According to the wikipedia entry:
The basic form of the problem is the following. Imagine an administrator willing to hire the best secretary out of N rankable applicants for a position. The applicants are interviewed one-by-one in random order. A decision about each particular applicant is to be taken immediately after the interview. Once rejected, an applicant cannot be recalled. During the interview, the administrator can rank the applicant among all applicants interviewed so far, but is unaware of the quality of yet unseen applicants.
There is an elegant solution to the problem, when the objective of the game is to maximize the probability that the candidate chosen has the highest quality. We assume quality can be reduced to a simple number. The so called "1/e" or "37%" solution to this problem involves letting the first 37% of the candidates pass, remembering the quality Q of the best candidate from this set. Thereafter, the first candidate whose quality exceeds Q is chosen.

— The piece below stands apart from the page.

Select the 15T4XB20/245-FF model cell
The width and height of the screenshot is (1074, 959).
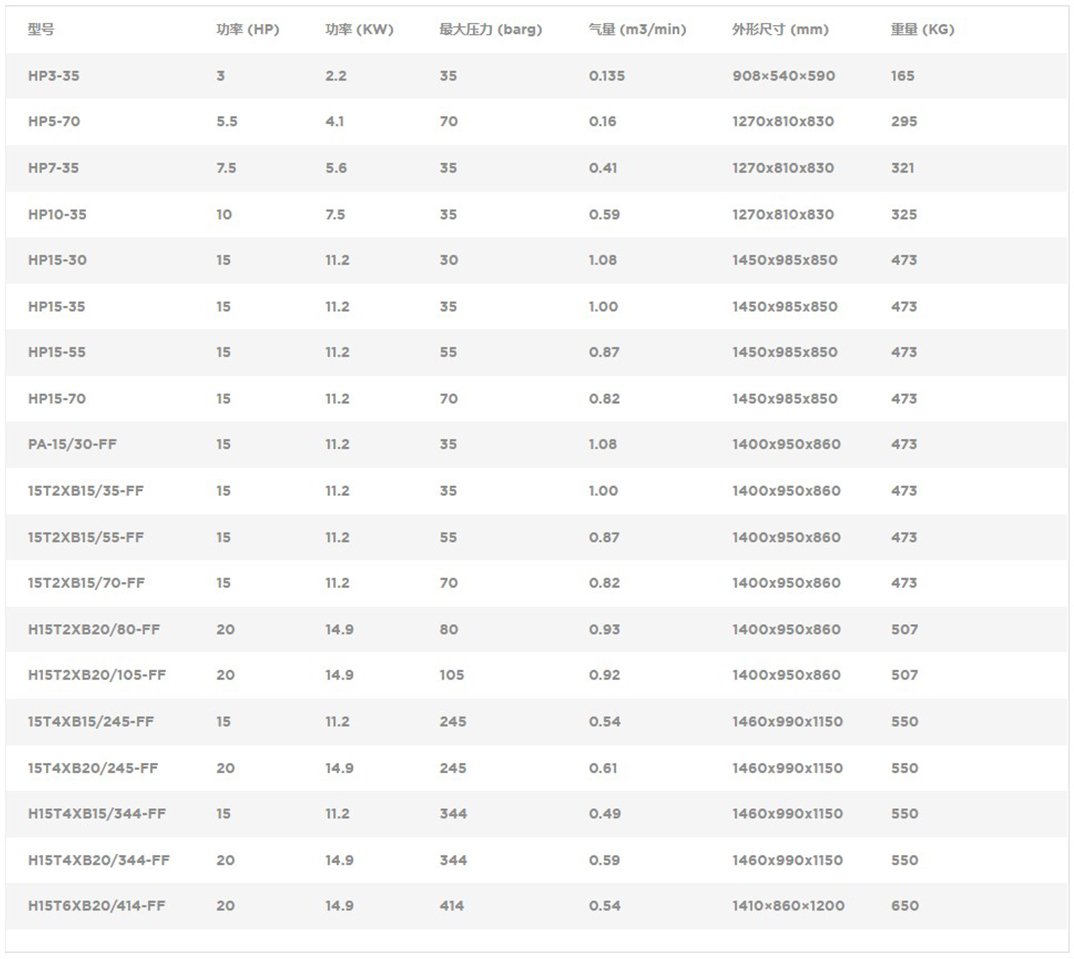pyautogui.click(x=93, y=768)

Todd argues that the way humans search for their mates is very different from this optimal solution. He points out that the 37% rule finds the best solution more often than any other algorithm, 37% of the time. However, what happens during the 63% of the times is not very flattering:
For instance, if applied to a set of 100 dowries ranging from 1 to 100, the 37% rule returns an average value of about 82, that is, the mean of all dowries chosen by this rule. Only 67% of the individuals selected by this rule lie in the top 10% of the population, while 8% fall in the bottom 25%. And it takes the 37% rule an average of 74 tests of potential mates that is, double the 37 that must be checked before selection can begin before a mate is chosen.
This probably explains why normal people do not apply this strategy. It turns out that normal people tend to use a much smaller "screening" period. It turns out that the length of the screening period is dependent on your appetite for risk.

If you are fixated on maximizing the probablity of ending up with the best candidate, then the 37% rule works fine. But if you are a risk minimizer - if you would rather protect your downside - while accepting anybody in the top 10% for example, the optimal screening period is much shorter - closer to 10%.

I first heard about this problem more than a decade ago, and have been fascinated by it ever since. I used this problem to create a programming assignment in the class I am currently teaching.

Friday, December 2, 2011

Text in Inkscape

Inkscape is a fantastic program for creating vector graphics. It is free, platform independent, refreshingly clean and efficient once your master some keystroke shortcuts, and amazingly powerful in terms of the things it can do for you.

It does have a few pesky features though, particularly with "text". For example there is no intrinsic way of creating subscripts or superscripts, and sometimes Greek symbols just do not render properly.

This post explains my workarounds.

1. Subscripts and Superscripts: While there is no natural way of getting these, you can always select some text, and then press Alt + arrow-key (up, down, left, or right arrows) to move the selection in that particular direction. Here is a screenshot of how that works.


2. Greek Symbols: You can try to select the Symbol font from the font dialog box, but very often, it won't get you anywhere. A handy but inconvenient workaround is to use Unicode. If you know the Unicode Standard (pdf), then you can directly enter the code of the particular character. For example, the symbol for "beta" is 03B2.
To enter this in Inkscape, first open a text dialog box as usual. Then press Ctrl + U. The status bar at the bottom of the screen prompts you to enter the code. You type 03B2 (or 03b2), and you will see it echoes the symbol "beta". You press enter, and the symbol is inserted near the text cursor.

3. LaTeX Support: Inkscape supports LaTeX expressions by default. I did not know this until recently, but you can go to Extensions > Render > LaTeX formula... (in some cases it may be under Effects > instead of Extensions >).

It opens up a dialog box, in which you can enter your formula. Inkscape calls LaTeX and con­verts the DVI out­put to SVG, and em­beds it in the document. Since it is a scalable equation (or any other LaTeX object), you can now interact with it natively in Inkscape.